For the listing below, give the number of lines that include "input" and add nothing to it.

----------------

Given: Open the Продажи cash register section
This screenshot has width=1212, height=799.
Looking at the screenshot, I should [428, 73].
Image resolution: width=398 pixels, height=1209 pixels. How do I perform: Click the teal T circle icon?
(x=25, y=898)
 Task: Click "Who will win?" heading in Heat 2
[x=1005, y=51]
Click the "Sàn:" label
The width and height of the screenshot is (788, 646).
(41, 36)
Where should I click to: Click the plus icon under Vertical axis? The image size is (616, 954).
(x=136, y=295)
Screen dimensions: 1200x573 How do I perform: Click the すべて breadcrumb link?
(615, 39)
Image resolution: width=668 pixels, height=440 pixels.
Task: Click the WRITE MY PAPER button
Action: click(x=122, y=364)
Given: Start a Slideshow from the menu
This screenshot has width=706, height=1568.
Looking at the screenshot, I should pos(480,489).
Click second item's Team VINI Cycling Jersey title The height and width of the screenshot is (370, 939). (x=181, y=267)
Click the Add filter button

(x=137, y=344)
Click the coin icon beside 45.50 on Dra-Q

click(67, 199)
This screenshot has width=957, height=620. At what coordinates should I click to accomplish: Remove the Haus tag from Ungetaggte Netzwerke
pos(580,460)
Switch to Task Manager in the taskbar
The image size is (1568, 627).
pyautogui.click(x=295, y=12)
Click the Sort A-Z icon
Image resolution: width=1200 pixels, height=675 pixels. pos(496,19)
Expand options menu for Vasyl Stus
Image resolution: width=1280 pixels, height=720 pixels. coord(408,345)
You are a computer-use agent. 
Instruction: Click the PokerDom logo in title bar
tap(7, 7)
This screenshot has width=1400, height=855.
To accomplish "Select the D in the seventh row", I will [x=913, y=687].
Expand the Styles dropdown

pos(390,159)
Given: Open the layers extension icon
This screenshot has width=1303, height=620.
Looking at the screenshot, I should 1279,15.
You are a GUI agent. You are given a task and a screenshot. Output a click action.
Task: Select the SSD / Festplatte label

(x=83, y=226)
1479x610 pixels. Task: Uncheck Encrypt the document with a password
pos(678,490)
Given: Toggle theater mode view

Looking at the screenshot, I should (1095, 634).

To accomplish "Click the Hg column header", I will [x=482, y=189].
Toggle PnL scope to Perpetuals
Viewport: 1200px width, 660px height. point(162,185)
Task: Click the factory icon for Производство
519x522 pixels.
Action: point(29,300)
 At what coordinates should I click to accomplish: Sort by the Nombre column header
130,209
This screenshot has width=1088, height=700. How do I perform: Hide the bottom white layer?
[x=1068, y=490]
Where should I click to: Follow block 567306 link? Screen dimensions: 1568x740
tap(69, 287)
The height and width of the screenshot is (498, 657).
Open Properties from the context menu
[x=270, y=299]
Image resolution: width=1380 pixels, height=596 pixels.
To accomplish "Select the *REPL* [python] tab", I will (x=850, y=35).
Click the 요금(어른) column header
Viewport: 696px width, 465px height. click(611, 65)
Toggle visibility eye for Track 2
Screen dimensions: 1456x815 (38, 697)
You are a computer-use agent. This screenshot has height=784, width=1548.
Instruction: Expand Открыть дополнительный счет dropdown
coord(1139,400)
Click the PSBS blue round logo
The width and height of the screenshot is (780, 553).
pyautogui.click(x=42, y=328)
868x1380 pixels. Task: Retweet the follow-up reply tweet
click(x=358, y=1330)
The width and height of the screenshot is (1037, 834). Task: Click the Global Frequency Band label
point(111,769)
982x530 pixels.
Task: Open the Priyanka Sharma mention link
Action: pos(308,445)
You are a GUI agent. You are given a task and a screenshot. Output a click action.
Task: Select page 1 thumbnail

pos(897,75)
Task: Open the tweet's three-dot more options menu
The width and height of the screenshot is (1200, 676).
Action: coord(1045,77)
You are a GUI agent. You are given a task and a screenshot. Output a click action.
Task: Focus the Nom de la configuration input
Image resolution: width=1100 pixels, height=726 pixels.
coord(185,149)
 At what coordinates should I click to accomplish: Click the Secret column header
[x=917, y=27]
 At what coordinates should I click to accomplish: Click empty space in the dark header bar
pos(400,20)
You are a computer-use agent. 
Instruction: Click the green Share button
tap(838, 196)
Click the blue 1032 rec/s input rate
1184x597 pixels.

----------------

TASK ANSWER: 2